> [Work to be completed]
Pick out every line of the entries below that contains the word "header", matching its case exactly.

> [Provided data]

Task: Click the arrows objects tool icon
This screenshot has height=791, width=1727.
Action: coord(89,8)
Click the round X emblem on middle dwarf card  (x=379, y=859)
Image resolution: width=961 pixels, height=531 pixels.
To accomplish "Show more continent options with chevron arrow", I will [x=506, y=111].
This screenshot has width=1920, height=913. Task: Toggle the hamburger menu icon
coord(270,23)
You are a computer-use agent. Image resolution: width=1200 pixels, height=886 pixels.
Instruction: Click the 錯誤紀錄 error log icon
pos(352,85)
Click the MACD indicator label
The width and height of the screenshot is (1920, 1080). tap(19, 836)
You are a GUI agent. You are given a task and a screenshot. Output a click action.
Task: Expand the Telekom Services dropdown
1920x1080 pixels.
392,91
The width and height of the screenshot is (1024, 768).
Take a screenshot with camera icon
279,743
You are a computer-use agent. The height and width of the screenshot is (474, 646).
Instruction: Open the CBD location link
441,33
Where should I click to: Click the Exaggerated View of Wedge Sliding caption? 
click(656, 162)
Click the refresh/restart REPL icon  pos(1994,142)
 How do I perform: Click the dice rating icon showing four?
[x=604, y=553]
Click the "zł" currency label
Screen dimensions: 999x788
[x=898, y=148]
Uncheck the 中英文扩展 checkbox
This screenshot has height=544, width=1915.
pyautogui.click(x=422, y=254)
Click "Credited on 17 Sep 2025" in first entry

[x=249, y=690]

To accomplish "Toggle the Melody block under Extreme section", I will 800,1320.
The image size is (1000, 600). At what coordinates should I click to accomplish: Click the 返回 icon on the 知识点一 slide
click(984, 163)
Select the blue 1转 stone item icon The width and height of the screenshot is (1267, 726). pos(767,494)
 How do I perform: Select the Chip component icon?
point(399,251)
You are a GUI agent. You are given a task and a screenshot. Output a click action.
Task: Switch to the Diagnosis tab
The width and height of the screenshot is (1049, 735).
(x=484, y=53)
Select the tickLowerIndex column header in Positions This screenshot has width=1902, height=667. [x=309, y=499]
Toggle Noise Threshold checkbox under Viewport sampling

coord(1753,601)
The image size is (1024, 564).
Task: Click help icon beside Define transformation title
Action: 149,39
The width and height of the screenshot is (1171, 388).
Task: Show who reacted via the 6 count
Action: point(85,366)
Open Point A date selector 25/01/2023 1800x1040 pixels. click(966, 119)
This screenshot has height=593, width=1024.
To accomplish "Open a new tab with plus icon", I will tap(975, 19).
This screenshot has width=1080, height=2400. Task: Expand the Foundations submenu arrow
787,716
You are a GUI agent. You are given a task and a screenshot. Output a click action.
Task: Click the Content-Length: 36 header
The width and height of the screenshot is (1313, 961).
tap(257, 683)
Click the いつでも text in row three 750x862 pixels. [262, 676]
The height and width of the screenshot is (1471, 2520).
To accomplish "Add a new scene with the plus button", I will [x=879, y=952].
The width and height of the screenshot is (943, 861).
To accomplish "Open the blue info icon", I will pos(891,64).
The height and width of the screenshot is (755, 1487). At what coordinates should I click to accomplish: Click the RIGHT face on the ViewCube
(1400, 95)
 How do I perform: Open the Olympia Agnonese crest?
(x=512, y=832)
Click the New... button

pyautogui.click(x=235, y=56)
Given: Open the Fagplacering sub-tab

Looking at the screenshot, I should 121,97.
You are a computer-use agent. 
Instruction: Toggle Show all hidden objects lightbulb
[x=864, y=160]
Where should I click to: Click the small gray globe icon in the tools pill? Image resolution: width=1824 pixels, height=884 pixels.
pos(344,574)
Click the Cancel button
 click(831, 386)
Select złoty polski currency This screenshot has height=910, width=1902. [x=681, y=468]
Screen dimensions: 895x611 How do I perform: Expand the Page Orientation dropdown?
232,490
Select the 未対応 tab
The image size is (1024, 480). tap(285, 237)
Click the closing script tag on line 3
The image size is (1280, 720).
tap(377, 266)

> [Output]
Select the tickLowerIndex column header in Positions This screenshot has width=1902, height=667. [x=309, y=499]
Task: Click the Content-Length: 36 header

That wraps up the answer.